Parlarono di certi uccelli passati a centinaia il giorno prima, volando alti, tanto alti da non potervi sparare. A Brasi avevano detto che a posarsi alla montagna erano andati, sugli ulivi. Dietro un ulivo andò ad appostarsi, mentre mio padre restò nel viottolo. Poiché gli stavo vicino, mio padre disse che di fianco a lui non dovevo starci, perché doveva girarsi e guardare da tutte le parti e potevo essergli d’impaccio, se avesse dovuto sparare. Così andai a sedermi su una pietra, vicino a un ficodindia. Intanto, dal taschino del panciotto, prese due cartucce e caricò il fucile che tenne con tutte e due le mani, appoggiato alle cosce. Ora mio padre scrutava il cielo grigio. Disse che presto avrebbe fatto buio, che tra gli ulivi ormai non ci si vedeva più e che solo oltre le cime degli ulivi avrebbe potuto sparare. Altrove spararono. “Hai sentito? Un botto alla montagna c’è stato” disse. ”Buon segno”. Nelle contrade vicine ci furono poi altri botti e mio padre disse che pareva ci fossero i fuochi d’artificio. Per l’eccitazione cominciò ad andare avanti e indietro nel viottolo; adesso teneva il calcio del fucile con una mano e con l’altra le canne, rivolte verso l’alto. “Le beccacce a quest’ora passano” disse. “Di giorno posano e la sera, ora, volano di nuovo”. E dopo un po’: “Fanno tru..., tru..., tru..., se volano a coppia, così fanno..., oppure dal battito delle ali si sentono”. Poi aggiunse che doveva star pronto perché le beccacce volano molto velocemente e che sono più veloci di una pallottola. “Ne passasse una lo vedresti” terminò. Brasi si spostò affondando le gambe nell’erba alta e un altro ulivo lo nascose alla vista. “Ne passasse una” diceva mio padre e “Guarda!
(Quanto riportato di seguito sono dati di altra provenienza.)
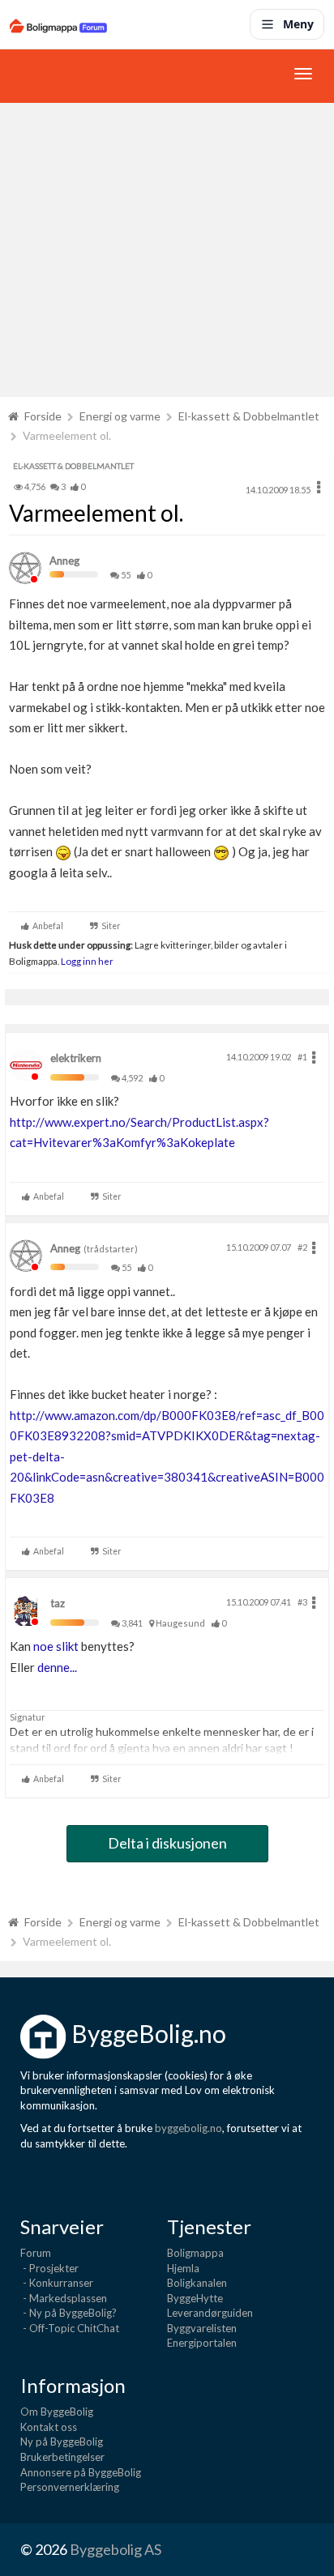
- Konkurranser (56, 2282)
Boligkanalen (197, 2282)
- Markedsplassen (63, 2298)
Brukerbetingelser (62, 2456)
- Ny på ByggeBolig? (68, 2312)
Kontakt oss (48, 2426)
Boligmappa (195, 2252)
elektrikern (75, 1057)
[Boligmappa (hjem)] (58, 24)
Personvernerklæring (69, 2486)
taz (57, 1603)
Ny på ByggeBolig (61, 2441)
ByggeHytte (195, 2298)
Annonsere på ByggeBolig (80, 2472)
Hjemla (183, 2268)
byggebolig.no (188, 2128)
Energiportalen (202, 2342)
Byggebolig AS (115, 2549)
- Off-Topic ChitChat (69, 2328)
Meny (298, 24)
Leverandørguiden (210, 2312)
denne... (57, 1667)
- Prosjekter (49, 2268)
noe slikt (56, 1646)
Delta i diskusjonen (167, 1843)
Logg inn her (86, 960)
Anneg (64, 560)
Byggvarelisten (202, 2328)
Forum (35, 2252)
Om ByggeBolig (56, 2411)
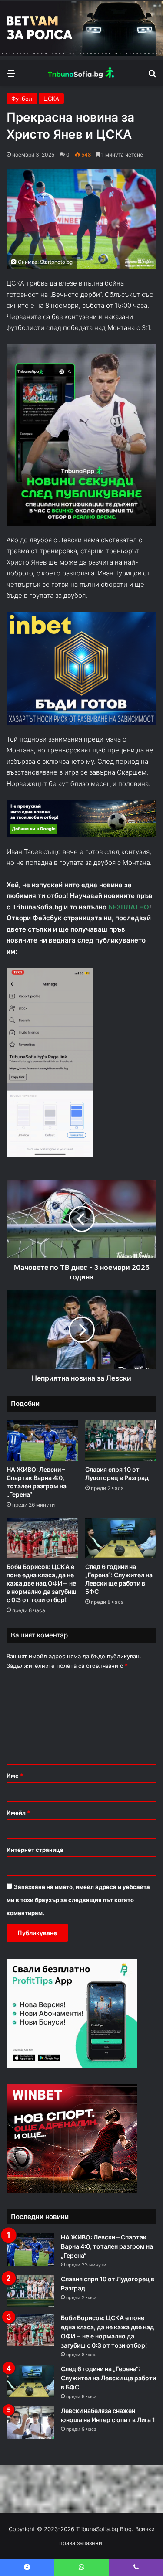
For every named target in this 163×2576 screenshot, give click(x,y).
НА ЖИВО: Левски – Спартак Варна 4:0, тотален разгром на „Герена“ (107, 2246)
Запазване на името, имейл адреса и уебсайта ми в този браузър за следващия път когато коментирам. (78, 1899)
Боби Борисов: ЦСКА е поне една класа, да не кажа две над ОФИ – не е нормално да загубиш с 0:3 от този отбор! (42, 1583)
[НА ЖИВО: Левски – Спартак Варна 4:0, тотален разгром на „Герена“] (42, 1440)
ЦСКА (51, 98)
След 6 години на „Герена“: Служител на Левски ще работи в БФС (108, 2378)
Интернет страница (35, 1849)
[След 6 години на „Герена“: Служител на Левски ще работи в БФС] (121, 1538)
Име (15, 1775)
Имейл (18, 1812)
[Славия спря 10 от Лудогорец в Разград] (121, 1440)
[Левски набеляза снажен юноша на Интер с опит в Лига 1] (30, 2422)
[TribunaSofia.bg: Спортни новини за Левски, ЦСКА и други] (81, 73)
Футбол (21, 98)
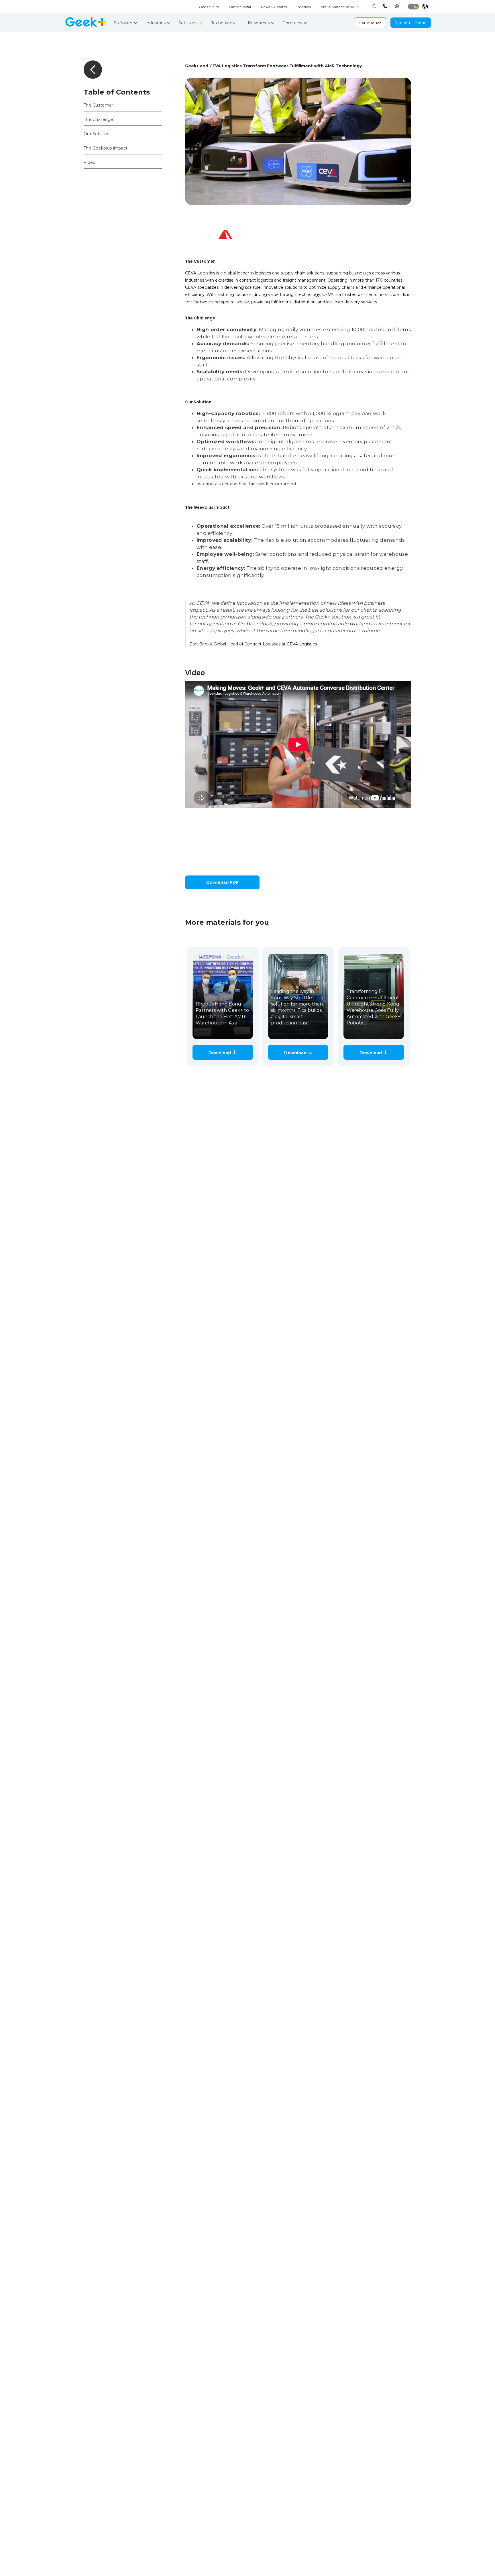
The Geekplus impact (105, 148)
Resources (259, 22)
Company (293, 22)
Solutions (188, 22)
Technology (223, 22)
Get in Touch (370, 23)
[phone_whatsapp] (398, 6)
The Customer (98, 105)
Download (220, 1052)
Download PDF (222, 882)
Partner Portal (240, 7)
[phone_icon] (386, 6)
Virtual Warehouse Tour (339, 7)
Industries (156, 22)
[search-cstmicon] (374, 6)
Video (89, 162)
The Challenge (98, 119)
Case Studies (209, 7)
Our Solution (96, 133)
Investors (304, 7)
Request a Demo (411, 22)
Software (124, 22)
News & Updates (274, 7)
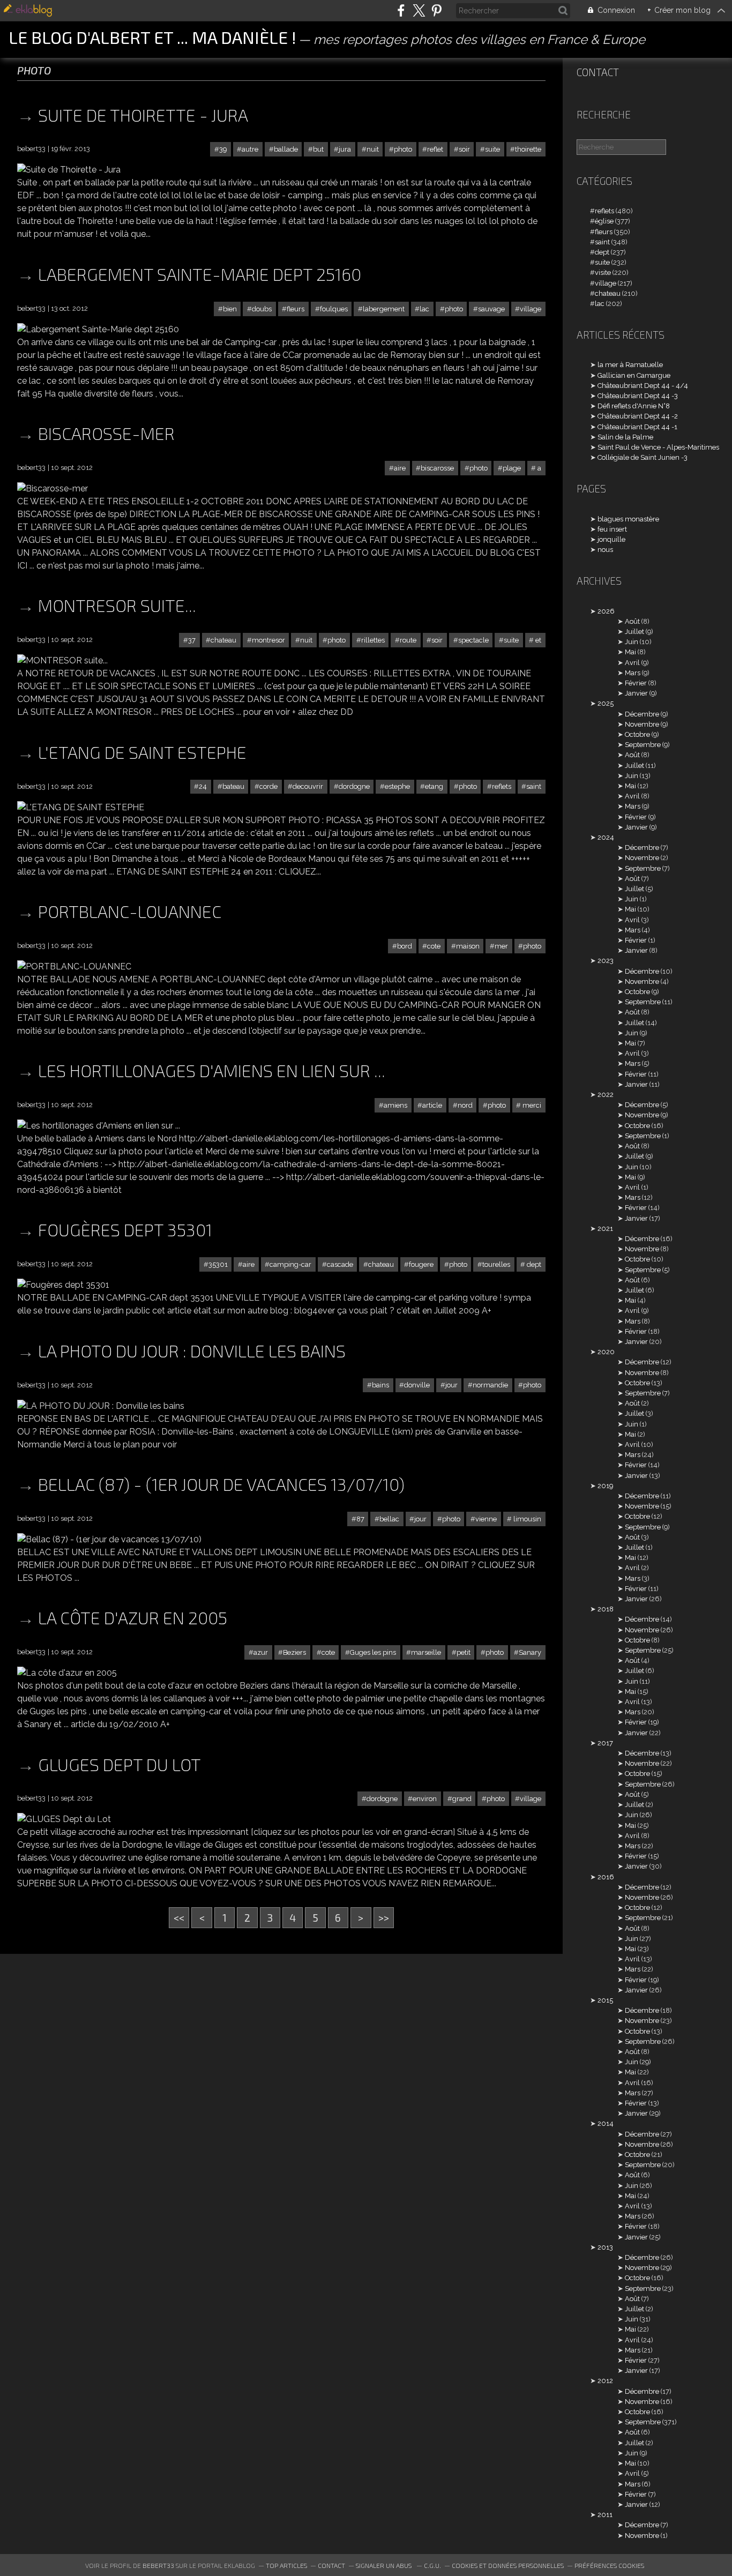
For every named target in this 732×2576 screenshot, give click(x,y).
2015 (605, 2000)
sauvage (491, 309)
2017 (605, 1743)
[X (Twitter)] (418, 10)
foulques (334, 309)
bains (380, 1385)
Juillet (634, 632)
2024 (605, 837)
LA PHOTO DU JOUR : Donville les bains (192, 1350)
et (537, 640)
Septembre (643, 745)
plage (512, 468)
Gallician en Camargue (633, 375)
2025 (605, 703)
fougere (421, 1264)
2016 (605, 1877)
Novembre (642, 724)
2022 (605, 1095)
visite (603, 272)
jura (345, 149)
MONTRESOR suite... (117, 605)
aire (400, 468)
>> (383, 1918)
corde (268, 786)
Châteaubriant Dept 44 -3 (637, 396)
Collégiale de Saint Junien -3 (642, 457)
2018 (605, 1609)
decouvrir (308, 786)
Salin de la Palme (625, 437)
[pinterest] (436, 10)
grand (462, 1799)
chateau (223, 640)
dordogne (354, 786)
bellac (389, 1519)
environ (425, 1799)
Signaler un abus (384, 2565)
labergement (384, 309)
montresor (268, 640)
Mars (632, 673)
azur (260, 1652)
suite (492, 149)
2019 (605, 1486)
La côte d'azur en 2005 (132, 1617)
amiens (395, 1105)
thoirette (528, 149)
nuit (373, 149)
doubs (262, 309)
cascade (340, 1264)
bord (404, 946)
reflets (501, 786)
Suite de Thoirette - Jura (143, 114)
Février (636, 683)
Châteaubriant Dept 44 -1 (637, 427)
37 (192, 640)
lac (424, 309)
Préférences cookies (609, 2565)
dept (533, 1264)
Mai (630, 652)
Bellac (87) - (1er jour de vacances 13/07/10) (221, 1484)
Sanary (530, 1652)
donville (417, 1385)
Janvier (636, 693)
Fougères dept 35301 (125, 1229)
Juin (631, 642)
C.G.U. (432, 2565)
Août (632, 621)
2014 (605, 2123)
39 (223, 149)
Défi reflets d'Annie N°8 (633, 406)
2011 (605, 2515)
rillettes (373, 640)
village (530, 309)
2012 (605, 2381)
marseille (426, 1652)
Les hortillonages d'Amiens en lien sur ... (211, 1070)
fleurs (295, 309)
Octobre (637, 734)
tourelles (496, 1264)
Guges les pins (373, 1652)
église (604, 221)
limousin (526, 1519)
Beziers (294, 1652)
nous (605, 550)
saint (533, 786)
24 (203, 786)
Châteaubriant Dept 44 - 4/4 (642, 386)
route (408, 640)
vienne (486, 1519)
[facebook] (401, 10)
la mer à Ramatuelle (630, 365)
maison (468, 946)
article (432, 1105)
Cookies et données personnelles (508, 2565)
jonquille (611, 539)
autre (250, 149)
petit (463, 1652)
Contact (598, 72)
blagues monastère (628, 519)
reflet (435, 149)
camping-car (290, 1264)
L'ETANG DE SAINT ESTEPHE (142, 752)
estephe (397, 786)
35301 (218, 1264)
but (318, 149)
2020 (606, 1352)
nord (465, 1105)
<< (179, 1918)
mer (501, 946)
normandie (490, 1385)
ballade (286, 149)
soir (464, 149)
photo (403, 149)
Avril (632, 663)
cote (433, 946)
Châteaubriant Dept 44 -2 (637, 416)
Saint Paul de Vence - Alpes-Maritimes (658, 447)
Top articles (286, 2565)
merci (531, 1105)
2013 (605, 2247)
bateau (233, 786)
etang (434, 786)
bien (230, 309)
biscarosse (437, 468)
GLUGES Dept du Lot (119, 1764)
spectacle (473, 640)
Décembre (642, 714)
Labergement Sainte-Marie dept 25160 (199, 274)
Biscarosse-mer (106, 433)
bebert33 (158, 2565)
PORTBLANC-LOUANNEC (129, 911)
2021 (605, 1228)
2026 (606, 611)
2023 (605, 961)
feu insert (612, 529)
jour (451, 1385)
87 (360, 1519)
Guarda!” esclamò prendendo subito la mira. Fu Brasi a sparare per primo: Pam! Pam! , due botti, uno dopo l’altro. Andò a raccogliere da terra la beccaccia e, mentre s’avvicinava a noi, l’andava soppesando; per la contentezza non si poteva tenere dal ridere. La beccaccia riempiva la sua mano quando ce la fece vedere. Ne sollevò poi le ali dal petto, scosse il sangue due o tre volte e infine la mise in tasca. Mio padre il fucile lo andò a chiudere nel casotto.